▶ WHAT THE EXERCISE ASKS:
Return the records exactly, keeping every line as it is.

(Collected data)
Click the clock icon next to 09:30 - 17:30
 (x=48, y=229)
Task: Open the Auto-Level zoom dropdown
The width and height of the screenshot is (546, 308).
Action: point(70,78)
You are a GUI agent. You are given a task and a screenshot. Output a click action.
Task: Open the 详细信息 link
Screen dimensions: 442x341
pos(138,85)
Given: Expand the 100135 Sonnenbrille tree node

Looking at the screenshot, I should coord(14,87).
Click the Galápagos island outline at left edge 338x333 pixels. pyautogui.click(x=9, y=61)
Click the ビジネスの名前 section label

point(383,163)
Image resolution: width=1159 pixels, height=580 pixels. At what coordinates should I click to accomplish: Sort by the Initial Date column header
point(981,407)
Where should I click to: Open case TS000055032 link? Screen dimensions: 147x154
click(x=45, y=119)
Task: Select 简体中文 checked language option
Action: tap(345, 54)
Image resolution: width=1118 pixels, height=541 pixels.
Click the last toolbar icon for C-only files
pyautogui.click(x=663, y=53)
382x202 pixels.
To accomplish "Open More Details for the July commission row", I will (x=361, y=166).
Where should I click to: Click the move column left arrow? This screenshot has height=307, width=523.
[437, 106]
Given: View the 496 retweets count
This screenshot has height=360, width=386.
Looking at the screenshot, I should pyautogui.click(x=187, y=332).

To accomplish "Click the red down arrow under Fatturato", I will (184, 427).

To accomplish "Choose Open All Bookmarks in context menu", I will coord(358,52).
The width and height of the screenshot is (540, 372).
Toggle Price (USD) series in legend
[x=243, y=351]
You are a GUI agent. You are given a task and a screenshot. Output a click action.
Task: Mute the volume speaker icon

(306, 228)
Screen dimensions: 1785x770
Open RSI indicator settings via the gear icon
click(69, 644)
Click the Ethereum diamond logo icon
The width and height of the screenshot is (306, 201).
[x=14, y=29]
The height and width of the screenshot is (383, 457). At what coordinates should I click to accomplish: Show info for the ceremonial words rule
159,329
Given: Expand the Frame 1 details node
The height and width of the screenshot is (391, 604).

▶ WRITTEN SOLUTION:
Click the clock icon next to 09:30 - 17:30
 (x=48, y=229)
Task: Open the Auto-Level zoom dropdown
The width and height of the screenshot is (546, 308).
Action: point(70,78)
You are a GUI agent. You are given a task and a screenshot. Output a click action.
Task: Open the 详细信息 link
Screen dimensions: 442x341
pos(138,85)
Given: Expand the 100135 Sonnenbrille tree node

Looking at the screenshot, I should coord(14,87).
Click the Galápagos island outline at left edge 338x333 pixels. pyautogui.click(x=9, y=61)
Click the ビジネスの名前 section label

point(383,163)
Image resolution: width=1159 pixels, height=580 pixels. At what coordinates should I click to accomplish: Sort by the Initial Date column header
point(981,407)
Where should I click to: Open case TS000055032 link? Screen dimensions: 147x154
click(x=45, y=119)
Task: Select 简体中文 checked language option
Action: tap(345, 54)
Image resolution: width=1118 pixels, height=541 pixels.
Click the last toolbar icon for C-only files
pyautogui.click(x=663, y=53)
382x202 pixels.
To accomplish "Open More Details for the July commission row", I will (x=361, y=166).
Where should I click to: Click the move column left arrow? This screenshot has height=307, width=523.
[437, 106]
Given: View the 496 retweets count
This screenshot has height=360, width=386.
Looking at the screenshot, I should pyautogui.click(x=187, y=332).

To accomplish "Click the red down arrow under Fatturato", I will (184, 427).

To accomplish "Choose Open All Bookmarks in context menu", I will coord(358,52).
The width and height of the screenshot is (540, 372).
Toggle Price (USD) series in legend
[x=243, y=351]
You are a GUI agent. You are given a task and a screenshot. Output a click action.
Task: Mute the volume speaker icon

(306, 228)
Screen dimensions: 1785x770
Open RSI indicator settings via the gear icon
click(69, 644)
Click the Ethereum diamond logo icon
The width and height of the screenshot is (306, 201).
[x=14, y=29]
The height and width of the screenshot is (383, 457). At what coordinates should I click to accomplish: Show info for the ceremonial words rule
159,329
Given: Expand the Frame 1 details node
The height and width of the screenshot is (391, 604).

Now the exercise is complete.